Problem details: Transcribe everything in the hood scoop thread from "## '68er (Sep" down to "for the help.".

Selected excerpt:
++++++

# Functional hood scoops



## '68er (Sep 16, 2009)

Does anyone know if there are options available to turn the non-functional hood scoops on '68 and earlier models, into functional ones? I'm talking without buying a RAM Air system. 

I have tri-power carbs in my '68, and was wondering if I were somehow able to make a door for the two hood-slots to open and close manuallly or automatically, would the added air-flow increase engine efficiency or cooling capacity? Are there already known solutions or aftermarket products available to accomplish something like this and would it be worth it? Thanks in advance for the help.


----------



## maktope (May 22, 2013)

Was wondering the same thing but for a 69


----------



## Instg8ter (Sep 28, 2010)

I just slotted mine so they are open but look closed from above.
Mocking them up for RA dual quads


----------



## maktope (May 22, 2013)

Thanks instg8er. I have duel quads and was told I couldnt do ram air with them. Now I see I can


----------



## Instg8ter (Sep 28, 2010)

I am making a custom RA pan based on the tripower pan, will just need two hole rather than 3 in different location. The factory ram air scoops were just cut outs, with the slots it will keep any large debris out. I suppose you could fab pivoting doors but seeing that these cars usually only see sunny days seems like overkill to me.


----------



## kilkm68 (May 5, 2011)

I did the same with my '68, sanded the backs off the scoops and left the ribs. Allows air flow but keeps the big stuff out. I'm just using the top pan, keeping the carb and billet air cleaner exposed for show.


----------

++++++

Data:
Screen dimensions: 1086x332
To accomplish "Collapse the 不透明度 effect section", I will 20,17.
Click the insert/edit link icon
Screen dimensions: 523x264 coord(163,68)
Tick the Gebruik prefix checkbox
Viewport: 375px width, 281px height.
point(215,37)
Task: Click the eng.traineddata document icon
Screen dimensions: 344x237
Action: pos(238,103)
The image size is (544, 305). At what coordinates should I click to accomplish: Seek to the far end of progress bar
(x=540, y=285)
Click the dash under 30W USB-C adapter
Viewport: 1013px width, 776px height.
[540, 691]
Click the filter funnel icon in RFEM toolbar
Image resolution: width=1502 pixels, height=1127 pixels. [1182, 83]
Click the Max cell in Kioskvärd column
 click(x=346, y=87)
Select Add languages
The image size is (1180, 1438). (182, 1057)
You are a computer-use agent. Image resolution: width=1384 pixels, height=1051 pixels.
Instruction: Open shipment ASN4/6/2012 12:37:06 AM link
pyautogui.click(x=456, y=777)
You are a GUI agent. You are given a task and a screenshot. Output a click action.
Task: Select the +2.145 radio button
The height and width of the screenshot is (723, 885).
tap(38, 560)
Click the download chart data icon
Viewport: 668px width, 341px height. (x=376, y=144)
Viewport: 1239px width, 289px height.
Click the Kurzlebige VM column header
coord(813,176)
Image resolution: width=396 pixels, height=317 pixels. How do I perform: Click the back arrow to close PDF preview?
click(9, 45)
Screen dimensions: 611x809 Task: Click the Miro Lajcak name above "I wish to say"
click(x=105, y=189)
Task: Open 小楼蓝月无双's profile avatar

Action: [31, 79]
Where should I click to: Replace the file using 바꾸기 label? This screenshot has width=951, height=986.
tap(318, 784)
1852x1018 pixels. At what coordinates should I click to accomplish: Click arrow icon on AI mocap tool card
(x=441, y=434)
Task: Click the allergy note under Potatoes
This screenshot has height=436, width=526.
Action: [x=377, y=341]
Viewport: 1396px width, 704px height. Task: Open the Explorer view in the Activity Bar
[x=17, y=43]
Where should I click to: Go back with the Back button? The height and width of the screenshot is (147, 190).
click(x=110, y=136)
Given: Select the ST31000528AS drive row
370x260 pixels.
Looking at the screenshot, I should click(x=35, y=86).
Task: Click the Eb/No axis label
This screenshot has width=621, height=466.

++++++

Exercise output:
## '68er (Sep 16, 2009)

Does anyone know if there are options available to turn the non-functional hood scoops on '68 and earlier models, into functional ones? I'm talking without buying a RAM Air system. 

I have tri-power carbs in my '68, and was wondering if I were somehow able to make a door for the two hood-slots to open and close manuallly or automatically, would the added air-flow increase engine efficiency or cooling capacity? Are there already known solutions or aftermarket products available to accomplish something like this and would it be worth it? Thanks in advance for the help.